Consistent with shareholder litigation being most valuable as a governance backstop for poorly governed firms, the value destruction from the ruling is concentrated in acquirers with weaker internal governance (Table 6). The negative effect on CARs is significant for firms with high E-index scores (−1.045*, weaker governance) but not for firms with low E-index scores (−0.675, ns). Similarly, the effect is significant for firms with fewer institutional blockholders (−1.748**, t = −2.22), lower CEO ownership (−1.407***, t = −2.91), and CEO duality (−1.638**, t = −2.13). The reduced threat of litigation provides the greatest freedom to self-serving managers precisely where board monitoring and ownership alignment are already weak.

CEO Turnover and Managerial Entrenchment

The reduced threat of class action litigation also decreases CEO accountability after bad deals: the likelihood of forced CEO replacement following value-destroying acquisitions falls by 3.4 percentage points in Ninth Circuit states post-ruling (Table 7 Panel C, Column 4; marginal effect = −0.039, significant at 1%). This finding underscores that litigation threat previously served as an important disciplinary lever for removing underperforming managers — one that internal governance mechanisms failed to replicate once the external check was weakened.

Implications for Institutional Investors

This paper has direct implications for how stewardship teams and proxy advisors should assess M&A risk within their portfolios.
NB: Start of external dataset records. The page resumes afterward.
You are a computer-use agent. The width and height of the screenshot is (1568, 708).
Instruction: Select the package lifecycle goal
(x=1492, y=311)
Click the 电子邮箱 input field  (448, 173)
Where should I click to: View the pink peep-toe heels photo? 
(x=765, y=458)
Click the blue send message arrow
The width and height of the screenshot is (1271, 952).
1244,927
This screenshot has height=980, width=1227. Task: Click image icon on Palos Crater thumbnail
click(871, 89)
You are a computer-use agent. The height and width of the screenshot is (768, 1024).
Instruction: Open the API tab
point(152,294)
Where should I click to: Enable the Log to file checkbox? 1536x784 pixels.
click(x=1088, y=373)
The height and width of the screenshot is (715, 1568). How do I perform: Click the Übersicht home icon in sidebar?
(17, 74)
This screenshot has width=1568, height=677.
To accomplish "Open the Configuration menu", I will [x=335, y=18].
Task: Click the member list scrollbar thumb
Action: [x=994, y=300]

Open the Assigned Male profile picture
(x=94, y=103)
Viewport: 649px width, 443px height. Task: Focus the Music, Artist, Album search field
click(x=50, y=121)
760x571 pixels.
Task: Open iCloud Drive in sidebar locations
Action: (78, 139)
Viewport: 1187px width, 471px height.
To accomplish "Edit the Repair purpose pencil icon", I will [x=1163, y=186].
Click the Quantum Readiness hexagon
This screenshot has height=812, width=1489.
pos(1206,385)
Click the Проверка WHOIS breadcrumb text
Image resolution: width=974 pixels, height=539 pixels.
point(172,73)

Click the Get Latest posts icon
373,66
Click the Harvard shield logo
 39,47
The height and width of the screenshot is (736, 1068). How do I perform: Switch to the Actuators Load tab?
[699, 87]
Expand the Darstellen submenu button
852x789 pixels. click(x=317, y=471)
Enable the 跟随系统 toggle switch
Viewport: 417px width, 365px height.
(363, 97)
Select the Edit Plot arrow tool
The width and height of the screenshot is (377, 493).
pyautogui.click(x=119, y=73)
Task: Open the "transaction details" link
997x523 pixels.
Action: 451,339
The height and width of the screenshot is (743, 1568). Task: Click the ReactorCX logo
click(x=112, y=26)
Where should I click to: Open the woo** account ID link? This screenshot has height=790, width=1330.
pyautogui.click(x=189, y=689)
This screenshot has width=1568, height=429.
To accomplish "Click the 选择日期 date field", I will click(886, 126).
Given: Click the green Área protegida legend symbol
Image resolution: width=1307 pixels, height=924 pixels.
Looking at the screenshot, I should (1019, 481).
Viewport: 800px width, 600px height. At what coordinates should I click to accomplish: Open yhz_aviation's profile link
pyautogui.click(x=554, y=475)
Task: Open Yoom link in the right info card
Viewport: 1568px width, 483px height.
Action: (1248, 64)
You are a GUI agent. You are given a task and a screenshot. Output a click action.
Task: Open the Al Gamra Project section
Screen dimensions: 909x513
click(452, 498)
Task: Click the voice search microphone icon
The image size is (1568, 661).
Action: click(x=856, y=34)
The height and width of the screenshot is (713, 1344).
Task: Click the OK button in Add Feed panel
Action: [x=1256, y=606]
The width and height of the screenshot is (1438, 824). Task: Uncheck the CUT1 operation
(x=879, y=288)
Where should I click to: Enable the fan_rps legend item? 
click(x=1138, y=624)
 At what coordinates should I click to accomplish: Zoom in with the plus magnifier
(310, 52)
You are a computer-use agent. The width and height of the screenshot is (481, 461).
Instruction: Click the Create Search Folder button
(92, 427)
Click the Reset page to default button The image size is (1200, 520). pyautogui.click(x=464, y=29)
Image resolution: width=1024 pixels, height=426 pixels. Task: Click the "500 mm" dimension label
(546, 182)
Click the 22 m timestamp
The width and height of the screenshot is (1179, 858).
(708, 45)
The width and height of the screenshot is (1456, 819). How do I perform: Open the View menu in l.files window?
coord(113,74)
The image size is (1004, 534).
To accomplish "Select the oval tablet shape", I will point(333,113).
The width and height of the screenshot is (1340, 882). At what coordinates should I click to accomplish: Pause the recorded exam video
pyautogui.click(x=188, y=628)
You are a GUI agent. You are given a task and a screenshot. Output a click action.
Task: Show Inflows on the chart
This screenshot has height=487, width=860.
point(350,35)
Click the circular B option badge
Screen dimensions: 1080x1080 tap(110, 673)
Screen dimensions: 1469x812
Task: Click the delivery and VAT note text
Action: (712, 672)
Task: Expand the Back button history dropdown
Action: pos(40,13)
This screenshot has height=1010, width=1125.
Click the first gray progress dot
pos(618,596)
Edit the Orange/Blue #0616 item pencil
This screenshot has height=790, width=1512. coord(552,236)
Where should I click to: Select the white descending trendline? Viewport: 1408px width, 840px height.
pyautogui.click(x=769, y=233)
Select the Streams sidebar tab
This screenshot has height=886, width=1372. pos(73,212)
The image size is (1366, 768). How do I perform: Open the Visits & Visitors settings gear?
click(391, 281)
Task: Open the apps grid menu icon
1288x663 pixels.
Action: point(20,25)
  • Litigation environment as a governance variable. Regulatory changes that reduce shareholder litigation rights — whether through court rulings, legislative reform, or forum selection bylaws — meaningfully weaken external governance in ways that internal mechanisms do not fully compensate for. Investors should incorporate litigation environment into their governance assessments.
  • M&A announcement as a governance signal. Negative market reactions around M&A announcements, particularly in weakly governed firms, may signal empire-building behavior. The paper shows that acquirers with high E-index, low blockholder concentration, low CEO ownership, and CEO duality are most likely to engage in value-destroying acquisitions when litigation threat falls.
  • Earnings guidance and stock-financed deals warrant heightened scrutiny. Managers who manipulate pre-deal EPS forecasts upward and then use the resulting stock overvaluation to fund acquisitions impose losses on target and acquirer shareholders alike. Monitoring earnings guidance optimism in the quarters before large acquisitions — especially equity-financed ones — is a practical early warning signal.
  • Voting against director accountability provisions. The finding that reduced litigation threat decreases forced CEO turnover after poor acquisitions suggests that board accountability provisions (separation of CEO and chair roles, removal of classified boards, majority voting) serve as partial substitutes for external litigation discipline. Proxy advisors should weigh these provisions more heavily for firms in jurisdictions with restricted shareholder litigation rights.

Selected References

  1. Jensen, M.C. (1986). Agency costs of free cash flow, corporate finance, and takeovers. American Economic Review, 76(2), 323–329.
  2. Masulis, R.W., Wang, C., & Xie, F. (2007). Corporate governance and acquirer returns. Journal of Finance, 62(4), 1851–1889.
  3. Crane, A.D., & Koch, A. (2018). Shareholder litigation and ownership structure. Journal of Financial and Quantitative Analysis, 53(6), 2663–2699.
  4. Chu, Y., & Zhao, J. (2019). The dark side of shareholder litigation: Evidence from corporate takeovers. Financial Management, 48(2), 581–612.
  5. Houston, J.F., Lin, C., & Xie, W. (2019). Shareholder protection and the cost of capital. Journal of Law and Economics, 62(4), 581–619.